Returning now to FIG. 1, illumination source 16 advantageously can be a tungsten halogen bulb, such as the General Electric single-ended quartzline® photo lamp series. The source is selected to provide the required lifetime (typically 2,000 on-hours), and a power level suitable to the print process exposure requirements. The light from bulb 16 is focused by a heat resistant spherical lens 17 onto lens 18 which serves to direct the light onto DMD 60. Lens 18 is mounted on a molded-in precision pivot point positioned in the lower flat surface at the longitudinal center line. The ends 180 of lens 18 are held in slots in inner wall 105 and in the outer wall of exposure module 10. These slots allow lens 18 to expand along its longitudinal axis. However, since lens 18 is mounted on a center pin (not shown), the focal distance does not change, and, therefore, the light remains uniformly directed onto DMD 60. Lenses 17 and 18 together comprise a condenser assembly. The function of this lens group is to provide uniform illumination at DMD 60, and also to provide a focused and magnified image of source filament 16 which is formed in the front plane of imager lens 40.
Lens 18 is center pivoted and allowed to be free on the ends because the plastic material from which it is molded has a high thermal expansion as compared to the thermal expansion of exposure module 11. Lens 18 has a complex aspheric surface design, and must therefore be molded to reduce the manufacturing costs of lens 18. On the other hand, lens 17 can be made out of a low coefficient of expansion material such as pyrex and thus, can be mounted rigidly if so desired.
As will be seen, DMD 60, which is held approximately perpendicular to base 14 by mountings 104, is operative upon electrical signals being applied to selected mirrors to cause light modulated by those mirrors (pixels) to go directly down an optical axis and be focused by imaging lens 40. The light from unmodulated mirrors, or from the nonactive surface of DMD 60 is scattered by the operation of thorax 19 which is positioned at least partially circumferentially around the optical axis.
Top 12 is constructed such as to have a dimple (not shown) on the inside surface thereof to hold the top of lens 18 in position. Top 12 in an alternative embodiment, may also be arranged with a canopy designed to fit over lens 17 to hold lens 17 in position. Alternatively, one or both of these lenses can be cemented into position using a high temperature compliant bonding agent.
Base 13 fits on the bottom of exposure module 11 and contains funnel 120 for containing light images from the exposure module to the optical receptor, as will be seen. Baffles inside funnel 120 serve to reduce reflections and stray light so as to maintain a high degree of contrast in the final printed image.

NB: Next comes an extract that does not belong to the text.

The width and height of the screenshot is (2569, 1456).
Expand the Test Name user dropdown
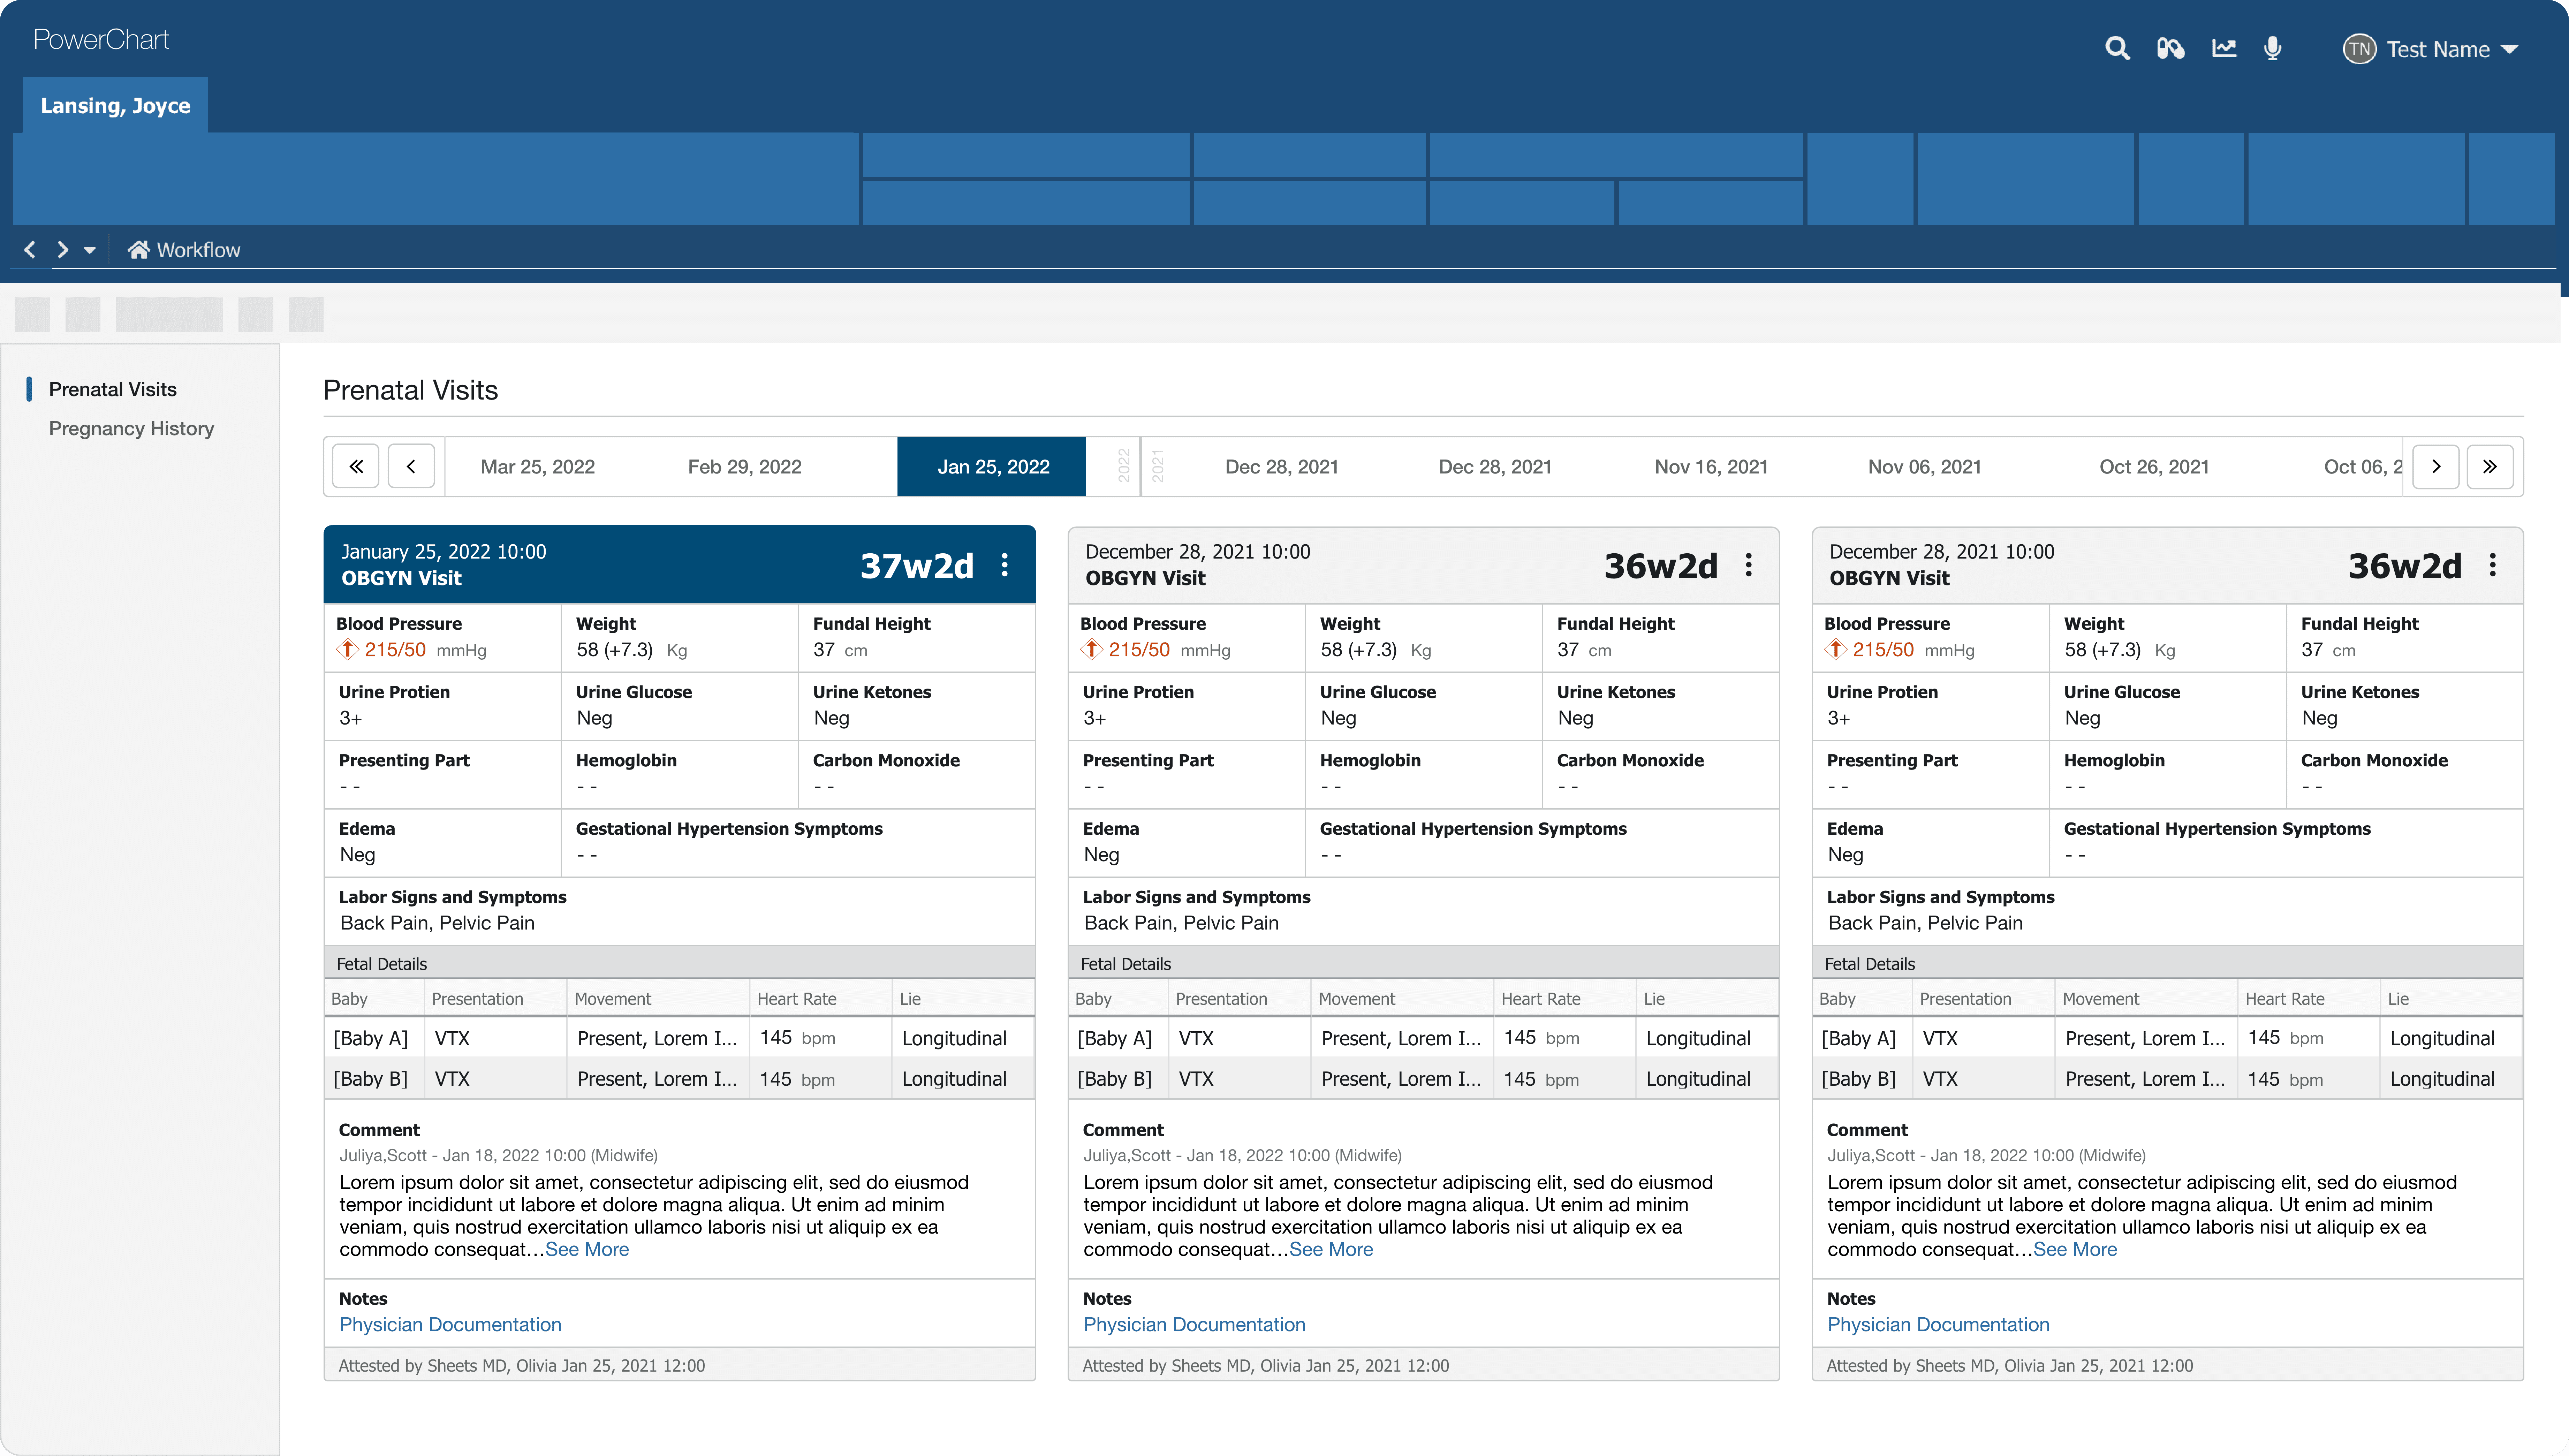(2509, 49)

Turning now to FIG. 2, there is shown a top view of exposure module 10. Not shown is the cable which would connect DMD 60 to a source of electrical modulation signals and also would connect lamp 16 to a source of power. This cable can advantageously be run inside exposure unit 10 and exit on the side closest to wall 105. Socket 160 which holds bulb 16 can advantageously be molded into a structure supported and referenced to exposure unit 10 by arms 302 for reliable precise optical alignment. Support brackets 104 which hold DMD 60 can be molded directly into partition 14, which partition serves to separate exposure unit 10 into an upper unit as detailed in FIG. 2 and a lower unit as detailed in FIG. 3. Channel 19 is positioned on the optical axis of modulated light reflected by DMD 60 between the upper and lower sections and extends through partition 14. The saw-tooth or bee thorax shape is formed semicircularly around the modulated light axis and, as will be seen, serves to deflect and absorb the light from the unmodulated pixels and other structures of DMD 60. Channel 19 is constructed to hold image lens 40 whose purpose is to take the light which is reflected from the modulated mirrors of DMD 60 and to focus the light, via the optical path formed by a set of mirrors 30, 31 (FIG. 3) onto the xerographic drum below boot 120 (FIG. 4).
Protrusion 29 (FIG. 3) forms a semicircular channel for construction (on the top side) of the bee thorax.

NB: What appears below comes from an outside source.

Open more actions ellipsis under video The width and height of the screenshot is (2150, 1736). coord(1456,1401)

Turning now to FIG. 4, there is shown a sectional view of exposure unit 10 taken along section 4--4 of FIG. 2. FIG. 4 shows light rays 401 in the upper section where the light leaving bulb 16 is focused through lens 17 and through lens 18 onto DMD 60. Light rays 402, as modulated from DMD 60, pass through imager lens 40 onto mirror 30 in the bottom section of exposure unit 10 and from mirror 30 to mirror 31 which turns the image 90 degrees allowing the image to exit through funnel boot 120, and proceed onto the photoreceptor surface of the xerographic printing device. Within boot 120 there are a series of steps or light baffles 41 which prevent the scattered light from lowering the contrast on the reproductive drum, and a transparent cover 42 used to seal the exposure unit.

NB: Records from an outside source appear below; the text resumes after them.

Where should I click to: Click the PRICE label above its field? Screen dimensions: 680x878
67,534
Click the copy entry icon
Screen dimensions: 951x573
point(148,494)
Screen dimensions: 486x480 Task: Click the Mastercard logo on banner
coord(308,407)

FIG. 5A shows channel 19 which is constructed along the optical axis of light path 402 and constructed as a series of steps in the form of a bee thorax. Light rays 702 reflected from the pixels which are not selected are deflected out of the true optical axis approximately 10 to 15 degrees, and hit one of the walls of the thorax and are attenuated and bounced back from the wall against another wall and upward to further attenuate on the top cover of the exposure unit. In this manner, the reflected light from the unselected pixels is effectively separated from the light reflected from the selected pixels, thereby causing beam 402, as applied to imaging lens 40 to contain only modulated light. Thus, only reflections from the imaged or modulated pixels are contained in beam 402 as it is focused through image lens 40. Bee thorax 19 thus serves as a series of light baffles which are in the optical path of the unmodulated beam 702, and which serve to attenuate the unselected light. The construction of bee thorax 19 is such that it is semicircular around the optical axis with walls perpendicular to the axis. The base of each wall is connected to the top of the preceding wall by a sloping surface (saw tooth). It is this sloping surface which re-reflects the bouncing light away from the optical axis, directing it nearly perpendicular to the optical axis 402 and thereby assuring a very high rejection ratio at imager lens aperture 40.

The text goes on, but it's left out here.